* [EXERCISE BRIEF]
Count the lines in the items below that contain the string "link", treating uppercase and lowercase as different. Reply with the number only.

* [DATA IN THIS EXERCISE]
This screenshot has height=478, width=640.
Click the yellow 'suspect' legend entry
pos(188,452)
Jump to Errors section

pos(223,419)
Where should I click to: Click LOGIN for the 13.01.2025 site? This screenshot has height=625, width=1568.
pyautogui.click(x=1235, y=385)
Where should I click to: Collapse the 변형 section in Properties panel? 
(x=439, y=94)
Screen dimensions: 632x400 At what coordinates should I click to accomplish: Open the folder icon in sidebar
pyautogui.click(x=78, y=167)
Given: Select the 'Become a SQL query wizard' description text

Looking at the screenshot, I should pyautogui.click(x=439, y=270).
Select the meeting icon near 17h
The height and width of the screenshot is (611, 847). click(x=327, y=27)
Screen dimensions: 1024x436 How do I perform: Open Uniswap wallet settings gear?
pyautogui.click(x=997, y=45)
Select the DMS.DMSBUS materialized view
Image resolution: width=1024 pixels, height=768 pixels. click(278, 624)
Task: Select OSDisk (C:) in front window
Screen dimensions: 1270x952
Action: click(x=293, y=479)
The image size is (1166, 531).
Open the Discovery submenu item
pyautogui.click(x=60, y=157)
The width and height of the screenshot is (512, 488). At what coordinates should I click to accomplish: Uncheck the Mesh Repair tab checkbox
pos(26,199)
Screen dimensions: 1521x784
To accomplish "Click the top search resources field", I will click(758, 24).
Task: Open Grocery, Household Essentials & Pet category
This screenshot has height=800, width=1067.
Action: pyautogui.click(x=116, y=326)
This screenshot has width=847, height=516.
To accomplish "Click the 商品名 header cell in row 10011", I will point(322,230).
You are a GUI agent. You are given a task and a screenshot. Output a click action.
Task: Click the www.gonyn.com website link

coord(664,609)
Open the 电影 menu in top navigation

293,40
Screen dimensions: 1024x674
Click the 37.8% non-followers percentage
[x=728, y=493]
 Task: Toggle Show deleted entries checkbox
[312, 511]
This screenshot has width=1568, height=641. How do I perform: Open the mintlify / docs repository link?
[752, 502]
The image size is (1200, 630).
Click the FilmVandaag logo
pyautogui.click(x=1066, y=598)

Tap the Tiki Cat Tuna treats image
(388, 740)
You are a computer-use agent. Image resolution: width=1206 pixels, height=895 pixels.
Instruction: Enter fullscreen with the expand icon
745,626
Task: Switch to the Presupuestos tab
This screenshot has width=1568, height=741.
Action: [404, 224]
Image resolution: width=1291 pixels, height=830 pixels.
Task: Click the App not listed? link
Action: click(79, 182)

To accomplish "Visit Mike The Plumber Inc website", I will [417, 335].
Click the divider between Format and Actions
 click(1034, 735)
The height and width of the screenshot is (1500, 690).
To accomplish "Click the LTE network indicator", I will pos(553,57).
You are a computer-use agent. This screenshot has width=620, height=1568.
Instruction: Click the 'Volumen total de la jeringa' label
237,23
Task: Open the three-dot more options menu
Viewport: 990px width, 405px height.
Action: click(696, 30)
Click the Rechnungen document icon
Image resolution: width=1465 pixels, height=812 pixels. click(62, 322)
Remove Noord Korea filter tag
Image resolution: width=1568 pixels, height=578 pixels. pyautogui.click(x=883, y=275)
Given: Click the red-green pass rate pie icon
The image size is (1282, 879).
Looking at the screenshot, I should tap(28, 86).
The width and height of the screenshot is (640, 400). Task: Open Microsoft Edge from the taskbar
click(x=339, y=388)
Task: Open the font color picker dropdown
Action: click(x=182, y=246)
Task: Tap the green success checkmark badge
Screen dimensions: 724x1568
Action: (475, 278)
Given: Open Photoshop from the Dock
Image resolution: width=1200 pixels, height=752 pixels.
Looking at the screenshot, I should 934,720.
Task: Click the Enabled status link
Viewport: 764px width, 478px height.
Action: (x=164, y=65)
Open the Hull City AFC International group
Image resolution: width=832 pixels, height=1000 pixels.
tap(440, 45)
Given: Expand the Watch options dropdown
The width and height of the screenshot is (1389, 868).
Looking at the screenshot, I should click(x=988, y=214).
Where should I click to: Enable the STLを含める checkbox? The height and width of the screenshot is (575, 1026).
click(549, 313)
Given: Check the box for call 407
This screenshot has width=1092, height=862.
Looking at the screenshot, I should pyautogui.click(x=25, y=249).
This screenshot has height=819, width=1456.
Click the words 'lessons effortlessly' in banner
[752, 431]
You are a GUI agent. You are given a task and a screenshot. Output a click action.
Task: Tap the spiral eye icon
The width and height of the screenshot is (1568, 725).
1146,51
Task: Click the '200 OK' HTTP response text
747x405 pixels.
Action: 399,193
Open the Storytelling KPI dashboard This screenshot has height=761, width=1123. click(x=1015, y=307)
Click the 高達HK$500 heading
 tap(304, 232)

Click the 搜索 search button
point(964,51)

* [FULL ANSWER]
4